トントンと肩を叩かれる。顔を向ければ田中が身体を起こして、頬を押さえ困惑した顔で座っていた。
「あの……いったい何がどうなってるんですか?」
「あー……詳しくは後で話すから待ってろ」
「はい」
一度は素直に頷いた田中だが、しばらくぼんやりとした様子で事務所内を見回した後、黒井をじっと見つめ、白金に視線を向けた。
「一つだけ……先に確認してもいいですか?」
「なんだ?」
「あの方は白金さんの恋人ですか?」
「いや、違う」
「そうですか……」
田中はそれだけ確認すると口を閉じ、再び黒井に視線を移す。その横顔は残念そうにもホッとしたようにも見えた。
白金も田中から視線を逸らすと黙って黒井と霊の対話が終わるのを待った。
ようやく話は終わったようだ。
黒井が立ち上がり、くるりと振り向いた。
その顔はどこか疲れているようにも見える。
大丈夫かと声をかけようとしたが、それよりも先に黒井が口を開いた。
「白金さん。正直に答えて欲しいんですけど……現在お付き合いしている相手はいますか?」
「いや。ここ数年そんな相手はいない」
「では、身体だけや一夜限りのお相手は?」
まさか黒井の口からそんな言葉がでるとは思わず、一瞬言葉を失うがすぐに首を横に振る。
「それもない」
「そう、ですよね」
黒井はうんうんと頷いた後、後ろを振り返ってまたナニカと話し始めた。隣の田中からものすごく視線を感じるが、あえてスルーをする。巻き込んでしまった田中に今更隠すつもりは無いが、今説明を始めると長くなりそうなので我慢してもらう。

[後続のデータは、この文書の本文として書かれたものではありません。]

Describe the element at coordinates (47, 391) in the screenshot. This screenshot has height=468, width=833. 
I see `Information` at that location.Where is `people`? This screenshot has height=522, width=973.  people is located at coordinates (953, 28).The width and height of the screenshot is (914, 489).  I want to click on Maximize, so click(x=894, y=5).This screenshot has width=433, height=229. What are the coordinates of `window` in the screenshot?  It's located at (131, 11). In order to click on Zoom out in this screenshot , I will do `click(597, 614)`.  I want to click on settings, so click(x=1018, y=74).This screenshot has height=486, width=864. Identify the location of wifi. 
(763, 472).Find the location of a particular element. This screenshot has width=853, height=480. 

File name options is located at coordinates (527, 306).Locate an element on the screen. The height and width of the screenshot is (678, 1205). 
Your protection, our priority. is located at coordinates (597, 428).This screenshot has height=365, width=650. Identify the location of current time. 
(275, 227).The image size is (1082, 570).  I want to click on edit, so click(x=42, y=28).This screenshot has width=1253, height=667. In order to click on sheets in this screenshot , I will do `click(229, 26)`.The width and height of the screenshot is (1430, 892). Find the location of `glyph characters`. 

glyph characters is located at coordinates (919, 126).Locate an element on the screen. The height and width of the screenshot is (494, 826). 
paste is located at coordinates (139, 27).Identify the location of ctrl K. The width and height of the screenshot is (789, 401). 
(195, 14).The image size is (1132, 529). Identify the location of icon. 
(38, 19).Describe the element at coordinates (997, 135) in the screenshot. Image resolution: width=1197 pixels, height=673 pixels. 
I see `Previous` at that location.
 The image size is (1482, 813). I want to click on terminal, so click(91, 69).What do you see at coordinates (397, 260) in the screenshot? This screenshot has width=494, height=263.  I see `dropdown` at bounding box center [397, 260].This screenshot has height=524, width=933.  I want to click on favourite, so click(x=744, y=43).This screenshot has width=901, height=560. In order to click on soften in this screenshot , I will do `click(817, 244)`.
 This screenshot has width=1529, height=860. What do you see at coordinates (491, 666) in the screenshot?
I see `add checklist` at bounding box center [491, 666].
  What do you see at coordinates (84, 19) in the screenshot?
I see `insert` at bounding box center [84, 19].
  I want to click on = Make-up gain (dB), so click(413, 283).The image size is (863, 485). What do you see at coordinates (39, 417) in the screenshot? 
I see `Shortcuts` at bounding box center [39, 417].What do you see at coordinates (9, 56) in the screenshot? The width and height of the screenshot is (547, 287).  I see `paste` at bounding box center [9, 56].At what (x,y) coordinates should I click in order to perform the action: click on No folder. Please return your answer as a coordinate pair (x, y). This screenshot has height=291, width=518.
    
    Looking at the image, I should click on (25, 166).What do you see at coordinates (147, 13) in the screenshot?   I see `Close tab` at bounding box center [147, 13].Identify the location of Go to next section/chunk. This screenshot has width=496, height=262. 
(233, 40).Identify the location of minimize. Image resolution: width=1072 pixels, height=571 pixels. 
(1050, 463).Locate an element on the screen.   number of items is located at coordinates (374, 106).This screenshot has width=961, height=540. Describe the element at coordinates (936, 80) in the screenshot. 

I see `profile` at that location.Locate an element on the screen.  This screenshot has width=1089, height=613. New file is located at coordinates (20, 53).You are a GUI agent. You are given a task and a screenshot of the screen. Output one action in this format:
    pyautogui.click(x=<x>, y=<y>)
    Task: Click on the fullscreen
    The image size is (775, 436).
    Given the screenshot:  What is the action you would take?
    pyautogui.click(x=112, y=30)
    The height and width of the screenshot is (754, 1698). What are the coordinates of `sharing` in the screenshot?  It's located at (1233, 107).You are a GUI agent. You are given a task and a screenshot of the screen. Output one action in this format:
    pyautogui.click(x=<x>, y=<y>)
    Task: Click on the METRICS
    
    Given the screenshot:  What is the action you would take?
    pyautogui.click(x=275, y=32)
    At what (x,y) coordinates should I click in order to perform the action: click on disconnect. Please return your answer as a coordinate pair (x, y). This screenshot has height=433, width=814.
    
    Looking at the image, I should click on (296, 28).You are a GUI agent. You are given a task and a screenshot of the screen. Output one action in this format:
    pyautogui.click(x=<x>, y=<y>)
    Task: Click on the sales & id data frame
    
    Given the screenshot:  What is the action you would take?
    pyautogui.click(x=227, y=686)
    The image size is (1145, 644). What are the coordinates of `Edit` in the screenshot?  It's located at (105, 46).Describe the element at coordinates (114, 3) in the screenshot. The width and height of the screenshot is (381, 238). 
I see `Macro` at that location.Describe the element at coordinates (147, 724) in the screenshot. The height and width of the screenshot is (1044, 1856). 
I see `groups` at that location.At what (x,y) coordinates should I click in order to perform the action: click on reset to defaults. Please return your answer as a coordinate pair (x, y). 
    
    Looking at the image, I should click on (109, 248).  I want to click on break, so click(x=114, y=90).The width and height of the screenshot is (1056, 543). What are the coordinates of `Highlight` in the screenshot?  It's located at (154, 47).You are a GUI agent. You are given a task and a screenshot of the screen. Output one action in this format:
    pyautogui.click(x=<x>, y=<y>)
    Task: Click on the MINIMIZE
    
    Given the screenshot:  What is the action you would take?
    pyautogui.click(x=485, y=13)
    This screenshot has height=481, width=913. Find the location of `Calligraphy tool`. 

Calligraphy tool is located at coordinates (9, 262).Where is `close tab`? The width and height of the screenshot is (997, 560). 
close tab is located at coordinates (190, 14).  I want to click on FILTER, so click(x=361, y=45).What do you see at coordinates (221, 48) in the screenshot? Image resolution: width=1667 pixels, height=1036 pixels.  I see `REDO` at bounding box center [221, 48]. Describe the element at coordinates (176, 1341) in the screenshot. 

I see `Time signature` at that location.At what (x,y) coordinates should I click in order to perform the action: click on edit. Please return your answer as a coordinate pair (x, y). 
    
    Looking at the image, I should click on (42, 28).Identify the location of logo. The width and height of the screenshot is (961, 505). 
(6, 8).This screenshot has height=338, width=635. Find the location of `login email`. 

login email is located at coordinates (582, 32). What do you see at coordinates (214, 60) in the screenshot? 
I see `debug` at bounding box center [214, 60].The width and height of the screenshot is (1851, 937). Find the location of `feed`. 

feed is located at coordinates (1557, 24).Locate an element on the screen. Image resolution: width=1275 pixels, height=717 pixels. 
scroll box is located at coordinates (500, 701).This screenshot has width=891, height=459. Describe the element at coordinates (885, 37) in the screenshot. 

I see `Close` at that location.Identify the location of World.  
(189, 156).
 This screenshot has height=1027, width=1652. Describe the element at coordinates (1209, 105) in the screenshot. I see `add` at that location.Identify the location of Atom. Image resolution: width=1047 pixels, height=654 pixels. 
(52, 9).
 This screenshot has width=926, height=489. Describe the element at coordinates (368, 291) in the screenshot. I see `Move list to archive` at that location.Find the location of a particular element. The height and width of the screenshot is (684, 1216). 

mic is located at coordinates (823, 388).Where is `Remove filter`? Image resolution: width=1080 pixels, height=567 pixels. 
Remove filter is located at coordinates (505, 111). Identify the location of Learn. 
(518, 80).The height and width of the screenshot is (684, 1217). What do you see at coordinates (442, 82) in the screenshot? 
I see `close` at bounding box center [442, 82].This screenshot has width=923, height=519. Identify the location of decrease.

今度こそ話はついたのか、黒井は応接室を示して言った。
「詳しい話はあちらでしましょう。ここは
彼と言われ、田中が自分を指さしたが黒井は首を横に振る。彼とは霊のことなのだろう。
白金は田中にもついて来るように言った。もう大丈夫だとは思うが、また乗っ取られても面倒なので一応。
白金と黒井が向かい合わせで座ると、田中は少し離れた場所に座りスマホを弄り始めた。田中お得意の『俺は聞いていないので二人で話を進めてください』のパフォーマンスだ。
黒井がちらりと田中を見た後、白金を見る。白金が頷くのを確認し、黒井はおもむろに口を開いた。